D Squadron 7 R.T.R. served in Tobruk for almost the entirety of the siege, providing invaluable armour support to 9 Australian Infantry Division. It was heavily engaged, under command of 4 R.T.R. and as part of 32 Army Tank Brigade, during the breakout operations and defense of the salient in November 1941. It’s first attack struck German-occupied Position 19 (part of breakout objective ‘Butch’) on the northern edge of the breakout corridor on the morning of 21 November. The German combat report is at this link. An overview of the breakout operation can be found at this link.
Matilda tanks lined up and ready to move off near Tobruk, 12 September 1941. Picture shows Matilda II tanks of ‘D’ Squadron 7 R.T.R. lined up while exercising (photoshooting) inside the Tobruk Fortress (IWM E5541)
32 A. Tank Bde. 70 Division 8 Army
Unit – 7 R Tanks
Rank and Name: Lieut. McGinlay, Alexander Oliphant
Recommended by Major J.R. Holden, DSO
Honour or Reward: DSO
TOBRUK – 22nd to 30th November 1941
Lieut McGinlay was in action continuously from the night 21/22 November to the morning of 30th November. During this time he performed his duties with the utmost gallantry and was largely responsible for three successful attacks on enemy strongpoints. On two separate occasions he led the tanks to a startline on foot when under the most intense artillery and mortar fire, with a complete disregard for his own safety. He has acted as troop leader, liaison officer, reconnaissance officer and even F.O.O. and at all times has been absolutely reliable. His magnificent courage and unquenchable cheerfulness have been unsurpassed. His leadership and advice have been first class at all times.
Sd/J.R.Holden, O.C. “D” Sqdn. 7th Bn., Royal Tank Regiment
WO373-18-56, final recommendation for MC Lt. McGinlay, 7 R.T.R.. UK TNA.
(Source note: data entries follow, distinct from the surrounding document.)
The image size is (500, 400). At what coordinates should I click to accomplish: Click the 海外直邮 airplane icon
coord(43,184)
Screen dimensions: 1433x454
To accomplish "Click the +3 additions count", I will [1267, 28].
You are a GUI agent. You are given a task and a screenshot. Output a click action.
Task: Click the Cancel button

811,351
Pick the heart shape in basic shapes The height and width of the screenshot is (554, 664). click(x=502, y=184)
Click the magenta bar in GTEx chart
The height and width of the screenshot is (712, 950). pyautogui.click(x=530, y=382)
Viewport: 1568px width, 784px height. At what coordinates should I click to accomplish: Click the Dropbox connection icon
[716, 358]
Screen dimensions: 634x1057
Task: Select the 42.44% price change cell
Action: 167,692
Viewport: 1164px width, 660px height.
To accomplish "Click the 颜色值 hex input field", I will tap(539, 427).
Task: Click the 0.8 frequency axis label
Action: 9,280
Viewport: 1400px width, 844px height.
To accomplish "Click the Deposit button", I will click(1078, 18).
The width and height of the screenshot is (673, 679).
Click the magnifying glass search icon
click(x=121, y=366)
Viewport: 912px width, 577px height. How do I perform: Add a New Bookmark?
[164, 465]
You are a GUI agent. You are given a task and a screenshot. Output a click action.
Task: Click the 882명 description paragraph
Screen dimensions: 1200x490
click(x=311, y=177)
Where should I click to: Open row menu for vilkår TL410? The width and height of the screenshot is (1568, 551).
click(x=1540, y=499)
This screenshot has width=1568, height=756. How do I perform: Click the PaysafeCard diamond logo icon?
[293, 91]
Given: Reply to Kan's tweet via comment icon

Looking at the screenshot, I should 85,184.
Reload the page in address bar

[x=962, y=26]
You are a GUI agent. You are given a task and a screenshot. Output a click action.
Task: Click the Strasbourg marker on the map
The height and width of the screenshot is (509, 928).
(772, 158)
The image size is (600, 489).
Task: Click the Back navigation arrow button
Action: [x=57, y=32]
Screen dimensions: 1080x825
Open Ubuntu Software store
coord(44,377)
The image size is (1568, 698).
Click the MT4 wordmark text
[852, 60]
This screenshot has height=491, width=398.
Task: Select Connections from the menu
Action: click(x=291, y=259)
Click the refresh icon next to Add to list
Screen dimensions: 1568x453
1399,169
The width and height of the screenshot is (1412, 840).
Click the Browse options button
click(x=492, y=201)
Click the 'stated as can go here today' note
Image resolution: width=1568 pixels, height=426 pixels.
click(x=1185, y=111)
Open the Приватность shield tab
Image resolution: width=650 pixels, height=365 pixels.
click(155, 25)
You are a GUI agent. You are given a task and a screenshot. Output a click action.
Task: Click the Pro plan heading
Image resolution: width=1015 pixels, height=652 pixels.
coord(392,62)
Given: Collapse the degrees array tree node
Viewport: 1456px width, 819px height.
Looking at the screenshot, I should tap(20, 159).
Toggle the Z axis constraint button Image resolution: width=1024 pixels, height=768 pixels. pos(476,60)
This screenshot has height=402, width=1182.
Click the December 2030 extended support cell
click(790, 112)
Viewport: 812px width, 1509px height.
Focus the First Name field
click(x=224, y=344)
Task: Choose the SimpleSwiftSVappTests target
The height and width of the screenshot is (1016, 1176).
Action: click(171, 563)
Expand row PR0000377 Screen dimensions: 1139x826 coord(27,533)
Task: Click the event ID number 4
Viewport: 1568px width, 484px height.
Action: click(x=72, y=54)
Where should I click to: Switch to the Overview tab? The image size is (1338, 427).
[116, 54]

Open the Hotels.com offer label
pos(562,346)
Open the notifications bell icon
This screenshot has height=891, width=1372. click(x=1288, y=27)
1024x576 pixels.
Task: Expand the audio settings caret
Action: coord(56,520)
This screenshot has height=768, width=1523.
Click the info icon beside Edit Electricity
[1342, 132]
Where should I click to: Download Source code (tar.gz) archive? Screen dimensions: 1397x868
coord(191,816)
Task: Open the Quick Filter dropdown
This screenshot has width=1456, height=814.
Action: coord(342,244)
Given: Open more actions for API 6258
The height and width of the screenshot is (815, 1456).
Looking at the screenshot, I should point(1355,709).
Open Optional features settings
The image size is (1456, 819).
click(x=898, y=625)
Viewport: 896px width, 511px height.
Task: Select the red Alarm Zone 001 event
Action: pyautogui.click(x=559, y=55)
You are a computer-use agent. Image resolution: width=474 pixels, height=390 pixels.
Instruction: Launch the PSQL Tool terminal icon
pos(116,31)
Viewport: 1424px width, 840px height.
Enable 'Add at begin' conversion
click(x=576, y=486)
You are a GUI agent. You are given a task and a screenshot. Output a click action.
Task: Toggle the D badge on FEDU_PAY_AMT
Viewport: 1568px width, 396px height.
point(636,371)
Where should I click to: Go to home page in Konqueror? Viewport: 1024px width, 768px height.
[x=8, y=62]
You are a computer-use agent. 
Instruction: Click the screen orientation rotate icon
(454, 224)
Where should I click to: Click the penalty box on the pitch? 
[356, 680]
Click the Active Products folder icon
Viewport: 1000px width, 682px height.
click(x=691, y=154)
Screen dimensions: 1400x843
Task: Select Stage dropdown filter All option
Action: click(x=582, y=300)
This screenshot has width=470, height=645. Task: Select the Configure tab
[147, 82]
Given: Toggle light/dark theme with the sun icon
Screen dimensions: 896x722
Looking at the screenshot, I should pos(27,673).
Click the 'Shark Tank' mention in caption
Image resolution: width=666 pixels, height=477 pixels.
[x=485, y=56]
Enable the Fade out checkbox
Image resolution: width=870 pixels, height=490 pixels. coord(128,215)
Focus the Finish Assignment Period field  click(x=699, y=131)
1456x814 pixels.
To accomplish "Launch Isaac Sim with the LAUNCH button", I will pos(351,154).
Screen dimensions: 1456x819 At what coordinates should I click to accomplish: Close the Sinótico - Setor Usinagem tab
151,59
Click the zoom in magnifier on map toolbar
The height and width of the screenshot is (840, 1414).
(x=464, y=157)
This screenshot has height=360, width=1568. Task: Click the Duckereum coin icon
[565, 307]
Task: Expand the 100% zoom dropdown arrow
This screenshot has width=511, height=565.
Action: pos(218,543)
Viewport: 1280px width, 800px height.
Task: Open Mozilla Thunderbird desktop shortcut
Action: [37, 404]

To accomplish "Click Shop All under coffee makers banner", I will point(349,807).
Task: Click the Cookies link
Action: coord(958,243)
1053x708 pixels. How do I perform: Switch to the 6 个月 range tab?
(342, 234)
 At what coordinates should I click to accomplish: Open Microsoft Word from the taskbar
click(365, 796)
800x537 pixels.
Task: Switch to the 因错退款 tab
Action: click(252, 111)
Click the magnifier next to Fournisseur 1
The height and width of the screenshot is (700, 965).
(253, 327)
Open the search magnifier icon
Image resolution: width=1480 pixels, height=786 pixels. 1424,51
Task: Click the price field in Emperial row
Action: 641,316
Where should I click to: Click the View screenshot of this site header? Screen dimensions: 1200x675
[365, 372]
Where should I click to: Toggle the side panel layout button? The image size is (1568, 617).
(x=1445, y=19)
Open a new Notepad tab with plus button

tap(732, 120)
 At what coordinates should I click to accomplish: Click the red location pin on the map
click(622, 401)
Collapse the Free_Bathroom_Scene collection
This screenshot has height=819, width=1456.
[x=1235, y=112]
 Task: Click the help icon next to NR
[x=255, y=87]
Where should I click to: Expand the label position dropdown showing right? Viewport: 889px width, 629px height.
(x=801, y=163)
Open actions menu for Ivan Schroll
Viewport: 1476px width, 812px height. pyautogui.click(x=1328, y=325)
The award was downgraded by Brigadier Willison, CO 32 Army Tank Brigade, under which D Squadron 7 R.T.R. served at the time, and this was confirmed by Major-General Scobie, GOC TobFort and 70 Infantry Division, and Lieutenant-General Ritchie, GOC Eighth Army. Lt. McGinlay’s MC was gazetted on 24 February 1942, numbered 140577. The downgrad of the decoration is a difficult to understand decision, unless one presumes that what Lieutenant McGinlay did was somewhat expected of a troop leader.
It appears however that a DSO for a junior officer was seen as an indication that this officer had just about missed a recommendation for a Victoria Cross. Given that this recommendation came from a very experienced Squadron Leader, who himself had been in command at the very tricky action against 15. Panzerdivision at Capuzzo/Pt.207 during BATTLEAXE, it speaks very well of Lt. McGinlay.
What happened next
Lt. McGinlay was promoted to Temporary Captain and took over command of a squadron. He was heavily engaged in the fighting of the Gazala battles and was awarded a Bar to the MC for his actions at Pt. 209 on 29 May.
Bar to the MC Citation, Captain McGinlay. UK TNA WO373-20-29
Lt. McGinlay was wounded during the last stand of 4/7 RTR outside Tobruk in the disastrous Gazala battles, and captured in hospital when Tobruk fell. He returned to the Royal Armoured Corps in Italy in 1944, commanding Churchills after his escape from captivity, and fought until the end of the war.
I would still be interested to hear what became of Major Holden DSO.
- See also this post about some information from the Major McGinlay’s papers.
- Contact with the daughter of the late Major ‘Jock’ McGinlay MC and Bar who first confirmed that the D.S.O. recommendation was downgraded.
- Appendix to the War Diary of 7 RTR, which was in the Tobruk fortress during the battle. Many thanks to the Tank Museum for their great work in transcribing these, and the very courteous handling of my requests to get them copied in pieces and shipped to France.
I am Lieutenant McGinlay’s daughter. My name is Leslie. My father died in 1992. When he left the army he was a major. He has written a book, and though unpublished, extracts of his book have been used in other publications. I will try and help with details where I can and with the permission of my mother. Hope to be of some use to you.
I’m not sure if you remember me but I worked for your father at The Pyrene Company in Whitefield. He was an absolute gentleman, and obviously a very brave person, which some members of the management team mentioned, but at no time did your father boast about his exploits. I always sent and received Christmas cards to/from your mother but have not received one this past two years and wonder if she is alright. Please pass on my very best regards to Eric.